In the 12 months ending June 2012, average wages for all workers rose 2%, a little faster than consumer inflation, but wage increases are expected go back to lagging inflation. This will make most of us feel worse off and hinder growth in consumer spending, which accounts for most economic growth.
Three years after the end of the Great Recession, the number of workers unemployed for more than 27 weeks is 5.4 million, or 42% of the jobless. Though down from 2011, that share is much higher than it ever was before 2009.
Companies will pick up their investment in facilities and new equipment in the second half of 2012, as job creation and economic growth recover from the first-half pause. Real growth of 8% is expected from July through December, after roughly 3% in the first half.
Companies took a breather early this year, following the 2011 expiration of a tax credit for new investment that boosted capital spending last year. Also, labor productivity will be flat or negative for the second year in a row so any increases will have to come through new capital investment.
The increase in capital investment won’t be anything special—around 6% for the year, slower than the 8% increase in 2011. Annual business investment will still end 2012 below the level reached before the Great Recession. At that rate, capital investment will play a smaller role in economic growth this year, after accounting for about 40% of growth in 2011.
For fiscal 2011, the pool of 99 companies that we analyzed collectively showed employee growth of 3%, sales growth of almost 10%, and pretax income growth of 8%.
In fiscal 2010, the comparisons were 1.5%, almost 10%, and 83%. Companies continued to cautiously add staff and were able to collectively replicate the previous year’s sales growth, but were not able to replicate the pretax income gains, although roughly 80% of the sales increase flowed through at the pretax level.

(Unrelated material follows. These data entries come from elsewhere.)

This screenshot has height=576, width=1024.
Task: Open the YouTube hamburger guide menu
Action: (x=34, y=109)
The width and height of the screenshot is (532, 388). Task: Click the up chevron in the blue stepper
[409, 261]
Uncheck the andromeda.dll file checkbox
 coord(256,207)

In fiscal 2010, companies significantly improved pretax profit margins by 5 points and debt-to-equity ratios by 9 points. This is extremely hard to duplicate once a company has pared its expenses down to the bone. In fiscal 2011, pretax margins were down slightly by 0.2 points and debt-to-equity ratios deteriorated by 3.5 points, not unexpected given the huge gains in these areas last year. Research and development continued to grow by almost 9% versus a 3% increase in 2010, a very positive development.
Our percentage of companies reporting growth in key categories for fiscal 2011 showed a decline from the high levels achieved in fiscal 2010 as 79% reported increases in sales while 54% reported increases in profits. In 2010, these percentages were 89% and 90% respectively. Again, one can see the difficulty companies are having with continuing to reduce expenses and maintain margins over multiple years—not an easy task.

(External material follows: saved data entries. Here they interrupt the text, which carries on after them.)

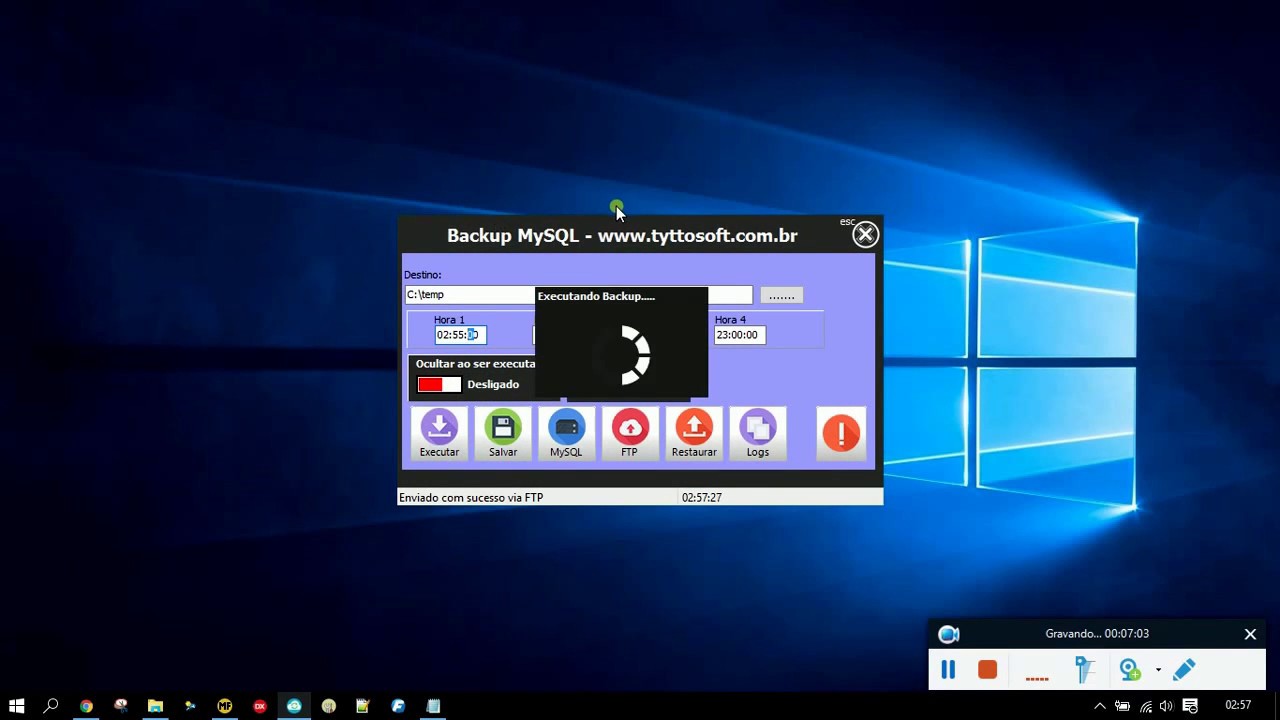Open the Logs icon
Viewport: 1280px width, 720px height.
tap(757, 433)
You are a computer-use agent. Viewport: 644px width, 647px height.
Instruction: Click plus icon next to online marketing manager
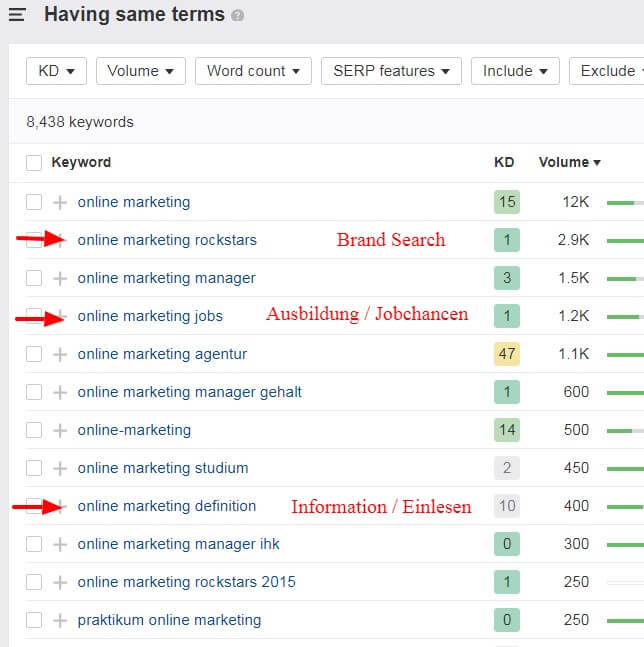tap(60, 278)

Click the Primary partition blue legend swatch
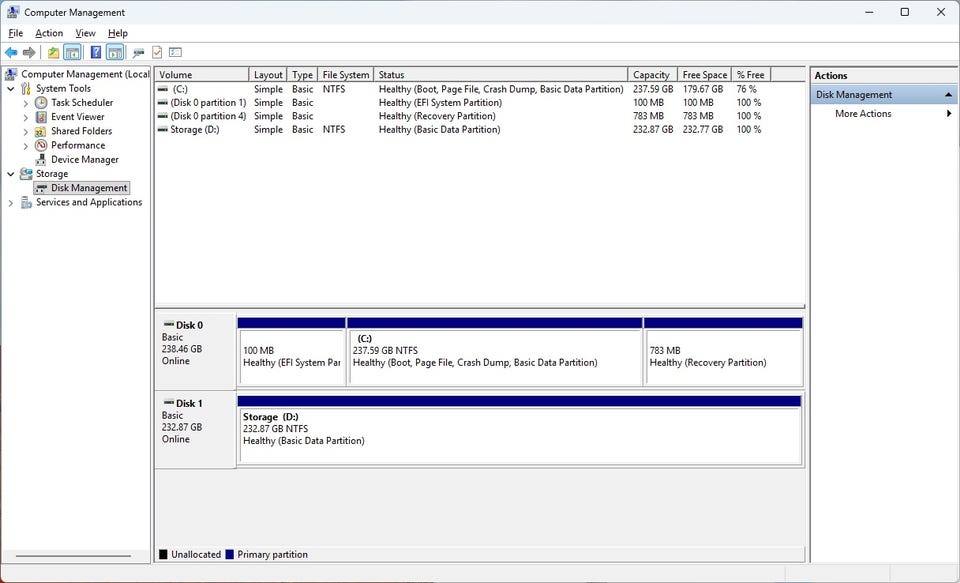coord(230,555)
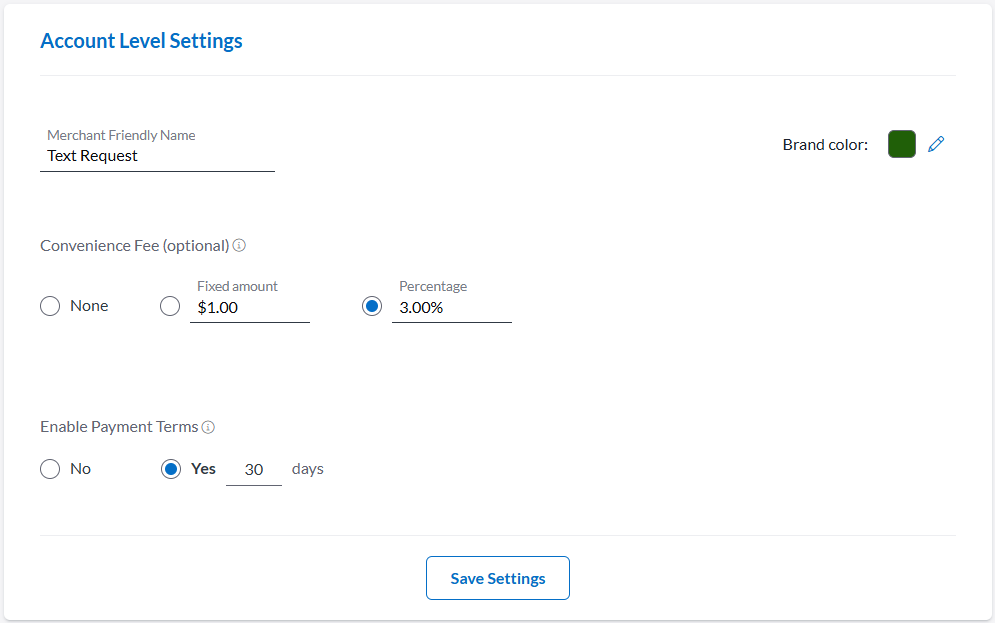The image size is (995, 623).
Task: Click the Fixed amount $1.00 field
Action: coord(249,308)
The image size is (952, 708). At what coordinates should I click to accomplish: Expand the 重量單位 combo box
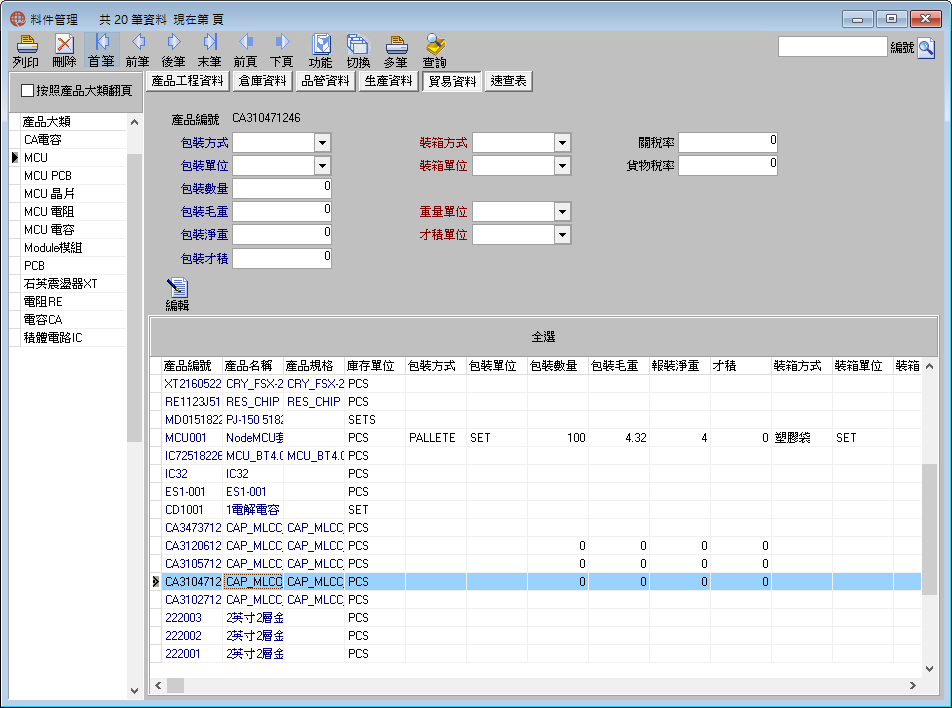[x=562, y=212]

In fiscal 2011, 68% reported increases in their employee count and 78% reported increased R&D investment. These numbers are very favorable versus the levels achieved in fiscal 2010 of 62% and 67% respectively.

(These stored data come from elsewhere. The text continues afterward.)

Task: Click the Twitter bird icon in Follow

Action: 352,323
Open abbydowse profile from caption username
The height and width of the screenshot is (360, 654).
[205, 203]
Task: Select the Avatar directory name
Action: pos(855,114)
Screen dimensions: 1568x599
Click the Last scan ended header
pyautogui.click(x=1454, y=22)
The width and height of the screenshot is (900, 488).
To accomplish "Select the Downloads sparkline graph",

Employment and R&D investment continued to climb back up in fiscal 2011. Companies were able to replicate sales increases but found it difficult to replicate the pretax income and margin increases or the balance sheet improvements achieved last year. It’s always difficult when the base one is comparing to improves so much. Progress has been made in 2010 and 2011, but there is still much to be done.
On the bright side, let’s not forget how gloomy the situation was back in 2009 and that the Lehman Brothers demise occurred in fall 2008, which wasn’t that long ago. Looking ahead, cautious investments in staff, capital, and R&D along with a laser focus on controlling expenses and managing the balance sheet will be vital for success, as the long-term economic rebound slowly continues.